Sunday 17 May 2015

A Deep Canyon and a High Lake

Basically the first day of our tour to the Colca Canyon was spent driving to a town called Chivay, at the head of the Colca Valley (our guide was quite insistent on canyons being deeper than wider from the highest points, and vice versa for valleys). It was a pretty nice drive, and we stopped a few times at various viewpoints, and next to herds of vicuñas, a relation of llamas and alpacas that was seriously endangered for a while, but is now heavily protected. Also they just roam free as they aren't domesticated.


Some vicuñas. 

In the days of the Inca control of the vicuñas was seen as important, as their wool is considered to be very good, and they don't produce very much (much better than alpaca, which in turn is much better than llama, which you don't often see for sale in Peru - it's all alpaca). Every 4 years a shearing, called a chacu, was held. This involved a huge amount of people making a massive circle, and closing it slowly around the animals until they were caught and sheared. Wearing vicuña wool and not being royalty was punishable by death. 

When the Spanish arrived, naturally they implemented their God-given right to kill everything they wanted to better utilise whatever resources were available. From a population of hundreds of thousands, the vicuñas were reduced to only a couple of thousand. With careful protective measures and censuses and such, the population is recovering well, but is still very low.

There's still government-organised chacu, where a couple of months beforehand posters go up around Arequipa and other towns calling for volunteers, and the profits go to the locals (wiki says a vicuña scarf in 2007 cost around US$1,500!).
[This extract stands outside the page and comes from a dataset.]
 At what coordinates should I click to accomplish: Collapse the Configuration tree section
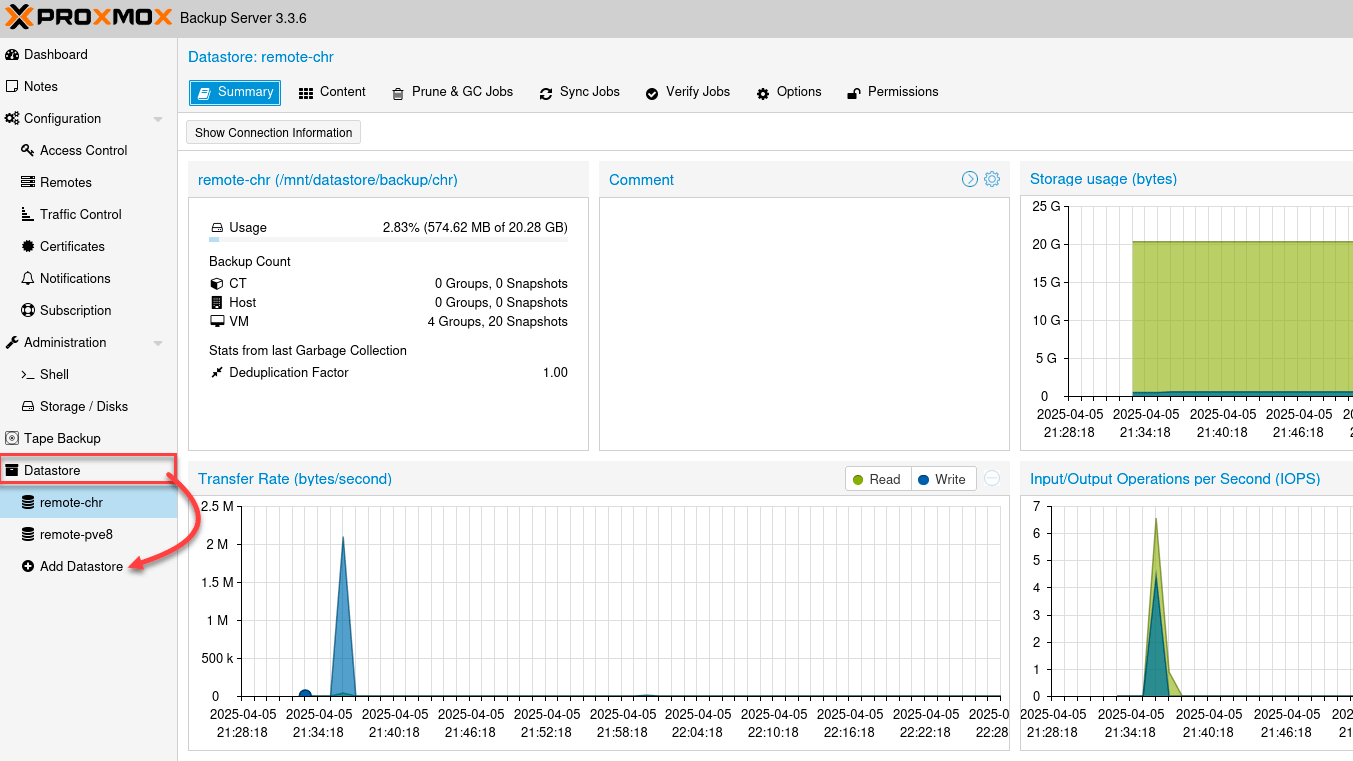point(158,119)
They also carefully document the whole thing, tagging each vicuña, and taking care to not shear them too often, or too young, or the pregnant, and so on.

Vicuña chillin by the railway.

We also stopped and saw some llamas/alpacas a couple times.



From one of the highest points we went, where we stopped for coca tea.



At the actual highest point we got to, there was a bunch of difficult-to-line-up signs labeling the surrounding volcanoes.


Assuming this is the thing our guide was talking about, it grows around 1mm/year and makes excellent tinder.


The road down to Chivay.

It's really common in Latin America to see broken bottles in the mortar on top of brick walls (all walls), but this was the first time I'd seen cacti used for the same purpose.

We had a couple hours in Chivay to kill before dinner, so mum and I went for a walk to see what was up. There was a surprisingly large and reasonably nice square:





Then we saw the street of statues of dancers: (if I could be bothered they all have a story attached, but there are many)

  


There was also cool sombrero-seats.




I'm pretty sure they all represent traditional dances of the regions. I wouldn't wanna be opposite this guy.

Or the dead squirrel...






We went to a kinda-nice (expensive) restaurant for dinner, where there was a band playing glorious Peruvian flute music, and a couple of dancers, which led to this:

After a demonstration of each dance, they invited people up to join in. I had no idea what the point of this at the time was, but apparently the guy eats a poisoned apple or something, and then falls over, then the girl waves her hat in his face, then hits him with something like a bola (thankfully she mostly hit the ground next to me, those motherfuckers'd hurt). I suppose this is some kind of last resort...

We then got up nice and early enough to go down the canyon with a few stops at viewpoints and arrive at the Cruz del Condor (Cross of the Condor - there's a big cross at the top) early enough to see them ride the thermals from their nests to the top to go about their days of scavenging dead shit. Apparently condors don't eat anything living, which was sadly misunderstood, and, again, led to their decimation at the hands of the Spanish.

View from our window in the morning.

Vista of the Colca Valley. In pre-Hispanic times there were no villages or anything in the valley, only families or family groups living near their land and farming it. When the Spanish came they forced all the locals to live in towns so they could be more easily taxed and Evangelised. 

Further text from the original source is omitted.